■ Work request
Write out all the data below exactly.

Exercise data Block Start

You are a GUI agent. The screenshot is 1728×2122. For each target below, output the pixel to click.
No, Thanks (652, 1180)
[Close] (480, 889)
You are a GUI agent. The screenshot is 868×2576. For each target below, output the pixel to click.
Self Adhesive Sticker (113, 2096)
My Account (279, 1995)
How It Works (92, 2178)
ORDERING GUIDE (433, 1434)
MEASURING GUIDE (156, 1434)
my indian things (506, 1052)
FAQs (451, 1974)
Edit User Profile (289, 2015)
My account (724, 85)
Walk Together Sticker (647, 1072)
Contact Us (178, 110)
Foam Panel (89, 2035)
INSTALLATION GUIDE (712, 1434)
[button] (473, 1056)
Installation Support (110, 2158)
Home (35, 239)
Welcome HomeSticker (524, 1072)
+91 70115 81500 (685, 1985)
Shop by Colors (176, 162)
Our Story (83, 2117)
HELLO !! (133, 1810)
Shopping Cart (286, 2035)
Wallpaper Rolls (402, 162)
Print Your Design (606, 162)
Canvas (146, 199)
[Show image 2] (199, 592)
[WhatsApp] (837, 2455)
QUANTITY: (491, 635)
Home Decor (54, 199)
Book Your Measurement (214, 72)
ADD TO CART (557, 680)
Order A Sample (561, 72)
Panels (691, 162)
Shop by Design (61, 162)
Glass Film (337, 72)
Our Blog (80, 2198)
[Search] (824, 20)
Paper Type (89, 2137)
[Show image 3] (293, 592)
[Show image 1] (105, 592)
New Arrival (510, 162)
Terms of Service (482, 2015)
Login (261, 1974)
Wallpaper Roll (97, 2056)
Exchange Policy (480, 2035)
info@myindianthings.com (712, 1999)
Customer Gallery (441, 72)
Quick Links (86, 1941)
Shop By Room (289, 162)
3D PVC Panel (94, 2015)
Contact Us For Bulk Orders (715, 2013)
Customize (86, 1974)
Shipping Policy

Exercise data Block End

■ Response for this exercise
You are a GUI agent. The screenshot is 1728×2122. For each target below, output the pixel to click.
No, Thanks (652, 1180)
[Close] (480, 889)
You are a GUI agent. The screenshot is 868×2576. For each target below, output the pixel to click.
Self Adhesive Sticker (113, 2096)
My Account (279, 1995)
How It Works (92, 2178)
ORDERING GUIDE (433, 1434)
MEASURING GUIDE (156, 1434)
my indian things (506, 1052)
FAQs (451, 1974)
Edit User Profile (289, 2015)
My account (724, 85)
Walk Together Sticker (647, 1072)
Contact Us (178, 110)
Foam Panel (89, 2035)
INSTALLATION GUIDE (712, 1434)
[button] (473, 1056)
Installation Support (110, 2158)
Home (35, 239)
Welcome HomeSticker (524, 1072)
+91 70115 81500 (685, 1985)
Shop by Colors (176, 162)
Our Story (83, 2117)
HELLO !! (133, 1810)
Shopping Cart (286, 2035)
Wallpaper Rolls (402, 162)
Print Your Design (606, 162)
Canvas (146, 199)
[Show image 2] (199, 592)
[WhatsApp] (837, 2455)
QUANTITY: (491, 635)
Home Decor (54, 199)
Book Your Measurement (214, 72)
ADD TO CART (557, 680)
Order A Sample (561, 72)
Panels (691, 162)
Shop by Design (61, 162)
Glass Film (337, 72)
Our Blog (80, 2198)
[Search] (824, 20)
Paper Type (89, 2137)
[Show image 3] (293, 592)
[Show image 1] (105, 592)
New Arrival (510, 162)
Terms of Service (482, 2015)
Login (261, 1974)
Wallpaper Roll (97, 2056)
Exchange Policy (480, 2035)
info@myindianthings.com (712, 1999)
Customer Gallery (441, 72)
Quick Links (86, 1941)
Shop By Room (289, 162)
3D PVC Panel (94, 2015)
Contact Us For Bulk Orders (715, 2013)
Customize (86, 1974)
Shipping Policy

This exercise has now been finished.